Посмеиваясь, стали подниматься — через реку перетаскивался последний танк. Вот-вот последует команда: «По машинам!» От каждого — спасибо и рукопожатие мельнику. А он придержал Табакова:

— Можно вас на минуту, таварыш камандир? — Мельник вынул из книжечки, в которой вел учет, сложенный вчетверо листок бумаги, развернул его и протянул Табакову. — Будьте добры, прочитайте…

Написано было на белорусском языке, грамотно, четко, и Табаков без труда переводил.

«Здравствуй, Степан!

Надеюсь, ты еще не успел меня забыть. Пишет тебе Полещук, твой хозяин, который для всех вас там должен быть превыше Иисуса Христа и богородицы. Мне известно, Степан, что комиссары поставили тебя управлять моей мельницей. Это — хорошо, все-таки свой человек, давно знакомый и даже поротый мною (не будем помнить зла, Степан!). Пишу тебе вот по какому случаю. Скоро я вернусь, очень скоро. Поэтому предупреждаю тебя: своей головой отвечаешь ты за полную сохранность мельницы и подсобных построек. Я оставлю тебя управлять мельницей, если ты еще окончательно не продался красным комиссарам. А если что — под землей найду.

Помни: скоро вернусь. Аминь, Степан, и — до скорой встречи!
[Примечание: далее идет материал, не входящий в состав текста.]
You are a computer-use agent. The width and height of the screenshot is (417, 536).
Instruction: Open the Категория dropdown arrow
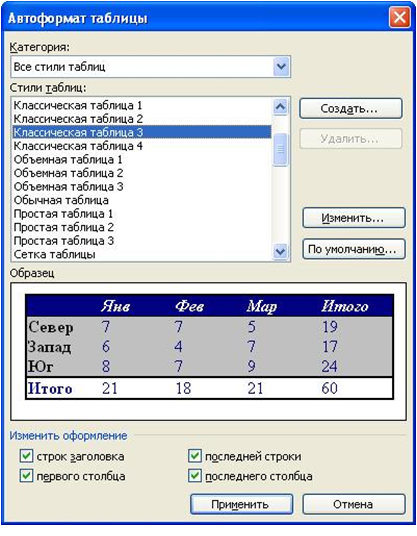click(x=281, y=66)
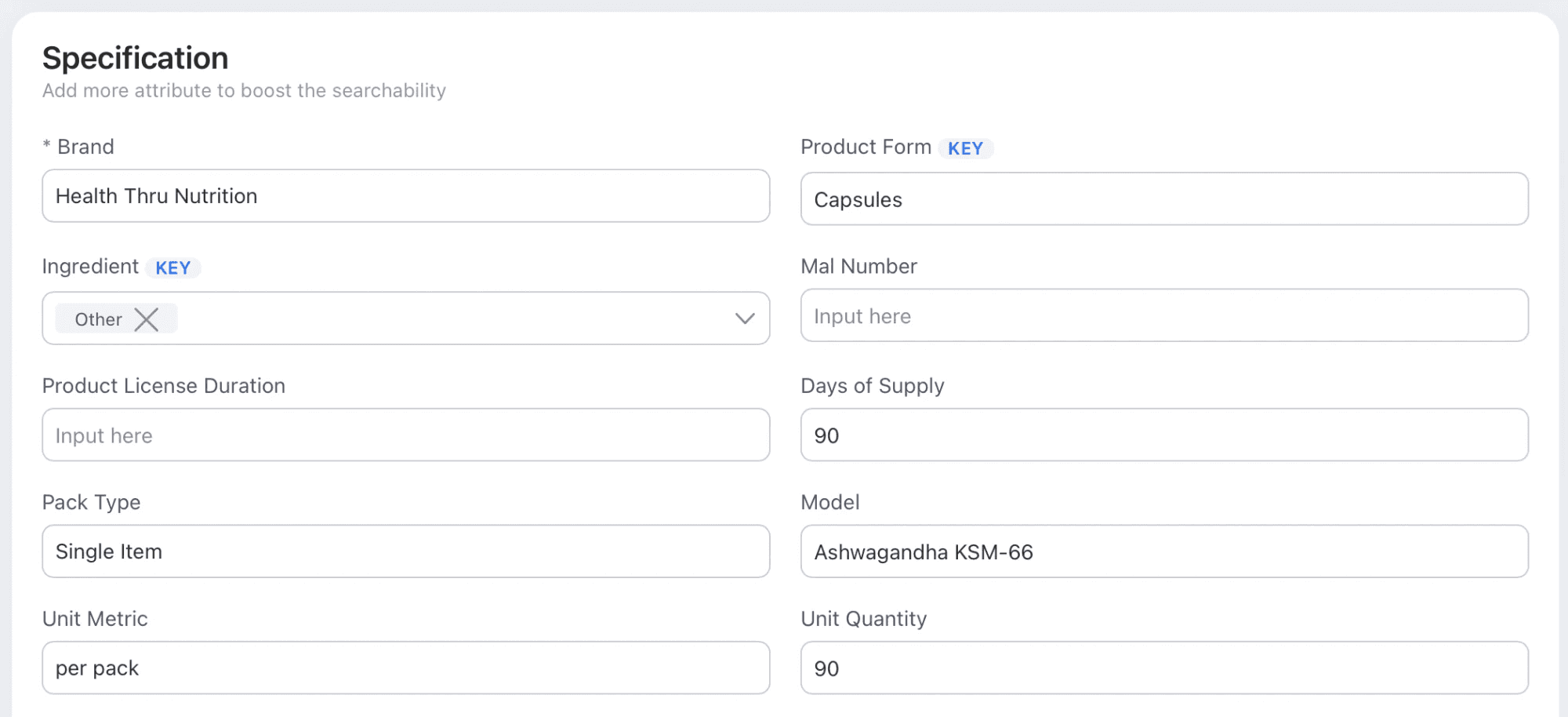Screen dimensions: 1568x717
Task: Click the KEY badge beside Ingredient
Action: (x=173, y=268)
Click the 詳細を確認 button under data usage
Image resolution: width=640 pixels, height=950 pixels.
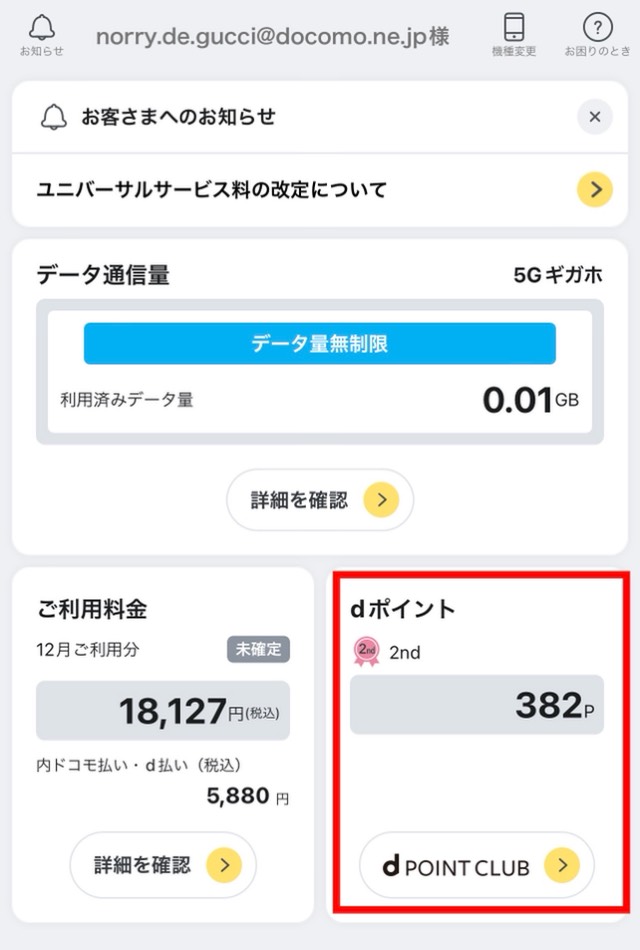(x=320, y=500)
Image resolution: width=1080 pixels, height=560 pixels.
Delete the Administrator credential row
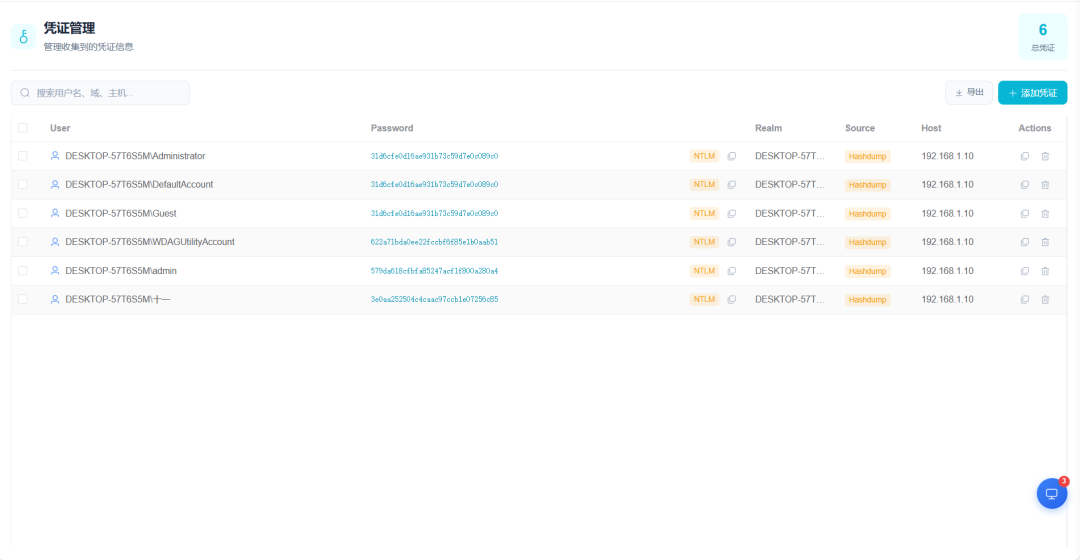pos(1045,156)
Борони тебя бог от любви комиссаров!..

16 мая 1941 года».

Прочел, поднял глаза на мрачного мельника.

— Откуда это у вас?

— Племянник принес, таварыш камандир: граница хотя и на замке, да для знающего полесюка, выросшего здесь, шляхи всегда найдутся.

Табакову показалось: мельник язвит по поводу «границы на замке». А тот супился, надвигал на глаза припудренные мукой брови, словно страшился встретиться с Табаковым взглядом, словно командир мог прочитать в его взгляде что-то тайное.

— Боитесь встречи с бывшим хозяином?

Вскинулись брови мельника: так плохо думаешь обо мне, командир?! Отвернул лицо от Табакова, смотрел поверх леса. Заговорил отчужденно, даже с неприязнью:

— Это письмо, пан камандир, передайте куда следует. Полещук бряхать не станет. Знаю яго. И еще передайте: за кордоном немец танки да пушки стаскивает — земля стонет от железа. Солдаты окопы роют. Машины с понтонами в лесе стоят. Немец лапти плетет, а концов хоронить ня умеет. А може, и не хочет хоронить: сляпой — не увидит…

— Вы там были?!

Его неприязнь задела Табакова, и он спросил резче, чем следовало бы. Подавил в себе секундную вспышку раздражения, понимая, что мельник, по всему, прав и доверяет свои тревоги не ему, Табакову, у которого может быть красивая или некрасивая внешность, приятный или неприятный голос, доверяет командиру Красной Армии, она совсем недавно освободила его от панов и помещиков, от свирепого и юродиво-набожного Полещука, стало быть, он, Табаков, должен выслушивать встревоженного человека не как обыватель, а как полномочный представитель Красной Армии.

— Извините, товарищ Степан… Племянник вернулся туда? Это он вам рассказал? Он не провоцирует? Он не выполняет чье-то задание, чтобы сеять панику? Возможно, задание того же Полещука, а?

Мельник вдруг прямо и весело посмотрел в глаза Табакова, стал вдруг каким-то близким, очень-очень своим, с кем не один котелок солдатской каши вместе съедено, с кем и табак, и патроны в трудную минуту — пополам. И стал он вдруг смеяться, беззвучно, трясясь широченными своими плечами и покачивая большой, запорошенной мучной пылью головой. Покачивал, как понимал Табаков, осуждающе.